In case of any difficulty,pleaspost all answer choices so that the best approach can be suggested. The direct approach is what I would prefer in the event that the correct answer choices are not vailable or more precisely thecorrect answer is not staring at you!!!.
The correct answer is indeed 144.

[RonPurewal]

I understand the solution to the problem. Just wondering if it would be possible to solve it using an alternate method - where you calculate the different ways all 6 can sit and the subtract the ways in which the dwarves and elves are sitting next to each other? (similar to the explanation on Page 59)

Thanks,
Akshay.

hey -

yes, you could solve the problem by that sort of approach, but it would be gruesomely ugly - you'd have to eliminate the vast majority of the possibilities - 90% of them, to be exact.

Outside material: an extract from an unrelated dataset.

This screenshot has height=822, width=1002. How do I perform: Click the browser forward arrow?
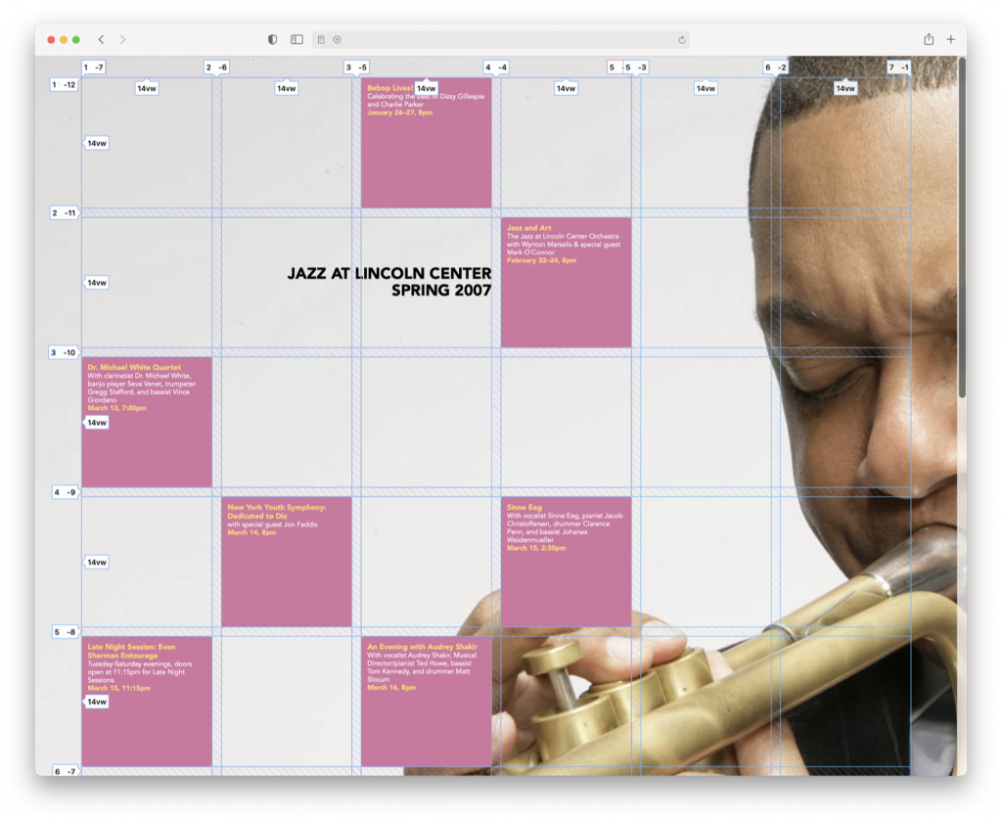pos(122,39)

what's more, you'd have to come to the same realization necessary for the book's solution (namely, that the arrangement has to be either e-d-e-d-e-d or d-e-d-e-d-e) but, instead of arriving at that conclusion directly, you'd have to arrive at it by eliminating all 18 of the other possibilities (dddeee, ddedee, ..., eeeddd).

horrible.

if you want an alternate solution, you could do this:
- first realize that the solution has to be either d-e-d-e-d-e or e-d-e-d-e-d
- for each of these two scenarios, note that there are (3!)(3!) = 36 ways of arranging the elves & dwarves (3! for the elves, 3! for the dwarves, and multiply because they're independent)
- so it's 36 + 36, or 72

[shaji]

I understand the solution to the problem. Just wondering if it would be possible to solve it using an alternate method - where you calculate the different ways all 6 can sit and the subtract the ways in which the dwarves and elves are sitting next to each other? (similar to the explanation on Page 59)

Thanks,
Akshay.

hey -

yes, you could solve the problem by that sort of approach, but it would be gruesomely ugly - you'd have to eliminate the vast majority of the possibilities - 90% of them, to be exact.

what's more, you'd have to come to the same realization necessary for the book's solution (namely, that the arrangement has to be either e-d-e-d-e-d or d-e-d-e-d-e) but, instead of arriving at that conclusion directly, you'd have to arrive at it by eliminating all 18 of the other possibilities (dddeee, ddedee, ..., eeeddd).

horrible.

if you want an alternate solution, you could do this:
- first realize that the solution has to be either d-e-d-e-d-e or e-d-e-d-e-d
- for each of these two scenarios, note that there are (3!)(3!) = 36 ways of arranging the elves & dwarves (3! for the elves, 3! for the dwarves, and multiply because they're independent)
- so it's 36 + 36, or 72

72 is indeed correct!!!. 144 includes two d's being together.